## [THE PROBLEM]
From top to bottom, restate the entries below word for word.
+++
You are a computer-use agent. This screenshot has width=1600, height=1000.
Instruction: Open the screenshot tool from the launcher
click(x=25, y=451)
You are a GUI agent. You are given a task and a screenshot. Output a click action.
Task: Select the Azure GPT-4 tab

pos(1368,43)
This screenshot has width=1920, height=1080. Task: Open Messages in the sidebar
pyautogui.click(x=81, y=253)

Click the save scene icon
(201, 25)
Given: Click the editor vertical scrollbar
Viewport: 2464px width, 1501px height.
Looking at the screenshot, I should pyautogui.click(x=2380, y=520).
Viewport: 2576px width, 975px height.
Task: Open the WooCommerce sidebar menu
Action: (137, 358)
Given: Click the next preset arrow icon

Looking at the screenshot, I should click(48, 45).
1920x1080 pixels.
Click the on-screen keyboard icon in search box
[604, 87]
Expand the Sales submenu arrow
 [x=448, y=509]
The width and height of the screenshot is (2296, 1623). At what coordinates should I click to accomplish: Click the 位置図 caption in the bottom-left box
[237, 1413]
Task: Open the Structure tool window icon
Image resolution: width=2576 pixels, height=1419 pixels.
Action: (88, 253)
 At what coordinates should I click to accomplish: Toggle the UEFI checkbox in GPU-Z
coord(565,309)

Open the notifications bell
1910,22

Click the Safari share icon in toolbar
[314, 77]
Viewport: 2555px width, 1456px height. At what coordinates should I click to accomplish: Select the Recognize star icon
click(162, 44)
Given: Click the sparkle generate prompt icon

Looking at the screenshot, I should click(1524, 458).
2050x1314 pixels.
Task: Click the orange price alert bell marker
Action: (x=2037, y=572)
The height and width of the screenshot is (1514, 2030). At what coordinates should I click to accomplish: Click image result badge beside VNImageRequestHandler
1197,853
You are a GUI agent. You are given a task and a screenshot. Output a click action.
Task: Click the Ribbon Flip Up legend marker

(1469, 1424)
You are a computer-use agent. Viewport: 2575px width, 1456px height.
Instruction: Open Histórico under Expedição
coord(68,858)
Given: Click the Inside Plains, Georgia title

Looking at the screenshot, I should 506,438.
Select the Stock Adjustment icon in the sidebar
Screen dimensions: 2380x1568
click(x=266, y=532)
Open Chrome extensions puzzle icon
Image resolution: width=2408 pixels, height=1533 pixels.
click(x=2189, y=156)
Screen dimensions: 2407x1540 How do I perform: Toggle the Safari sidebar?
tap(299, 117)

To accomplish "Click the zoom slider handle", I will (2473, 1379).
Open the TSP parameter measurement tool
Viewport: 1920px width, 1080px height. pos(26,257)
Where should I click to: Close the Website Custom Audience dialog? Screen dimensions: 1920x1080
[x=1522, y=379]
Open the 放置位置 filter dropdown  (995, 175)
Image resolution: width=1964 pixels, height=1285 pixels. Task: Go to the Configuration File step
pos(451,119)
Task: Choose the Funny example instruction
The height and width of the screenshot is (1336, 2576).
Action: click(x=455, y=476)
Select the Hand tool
+++
## [ANSWER SPACE]
You are a computer-use agent. This screenshot has width=1600, height=1000.
Instruction: Open the screenshot tool from the launcher
click(x=25, y=451)
You are a GUI agent. You are given a task and a screenshot. Output a click action.
Task: Select the Azure GPT-4 tab

pos(1368,43)
This screenshot has width=1920, height=1080. Task: Open Messages in the sidebar
pyautogui.click(x=81, y=253)

Click the save scene icon
(201, 25)
Given: Click the editor vertical scrollbar
Viewport: 2464px width, 1501px height.
Looking at the screenshot, I should pyautogui.click(x=2380, y=520).
Viewport: 2576px width, 975px height.
Task: Open the WooCommerce sidebar menu
Action: (137, 358)
Given: Click the next preset arrow icon

Looking at the screenshot, I should click(48, 45).
1920x1080 pixels.
Click the on-screen keyboard icon in search box
[604, 87]
Expand the Sales submenu arrow
 [x=448, y=509]
The width and height of the screenshot is (2296, 1623). At what coordinates should I click to accomplish: Click the 位置図 caption in the bottom-left box
[237, 1413]
Task: Open the Structure tool window icon
Image resolution: width=2576 pixels, height=1419 pixels.
Action: (88, 253)
 At what coordinates should I click to accomplish: Toggle the UEFI checkbox in GPU-Z
coord(565,309)

Open the notifications bell
1910,22

Click the Safari share icon in toolbar
[314, 77]
Viewport: 2555px width, 1456px height. At what coordinates should I click to accomplish: Select the Recognize star icon
click(162, 44)
Given: Click the sparkle generate prompt icon

Looking at the screenshot, I should click(1524, 458).
2050x1314 pixels.
Task: Click the orange price alert bell marker
Action: (x=2037, y=572)
The height and width of the screenshot is (1514, 2030). At what coordinates should I click to accomplish: Click image result badge beside VNImageRequestHandler
1197,853
You are a GUI agent. You are given a task and a screenshot. Output a click action.
Task: Click the Ribbon Flip Up legend marker

(1469, 1424)
You are a computer-use agent. Viewport: 2575px width, 1456px height.
Instruction: Open Histórico under Expedição
coord(68,858)
Given: Click the Inside Plains, Georgia title

Looking at the screenshot, I should 506,438.
Select the Stock Adjustment icon in the sidebar
Screen dimensions: 2380x1568
click(x=266, y=532)
Open Chrome extensions puzzle icon
Image resolution: width=2408 pixels, height=1533 pixels.
click(x=2189, y=156)
Screen dimensions: 2407x1540 How do I perform: Toggle the Safari sidebar?
tap(299, 117)

To accomplish "Click the zoom slider handle", I will (2473, 1379).
Open the TSP parameter measurement tool
Viewport: 1920px width, 1080px height. pos(26,257)
Where should I click to: Close the Website Custom Audience dialog? Screen dimensions: 1920x1080
[x=1522, y=379]
Open the 放置位置 filter dropdown  (995, 175)
Image resolution: width=1964 pixels, height=1285 pixels. Task: Go to the Configuration File step
pos(451,119)
Task: Choose the Funny example instruction
The height and width of the screenshot is (1336, 2576).
Action: click(x=455, y=476)
Select the Hand tool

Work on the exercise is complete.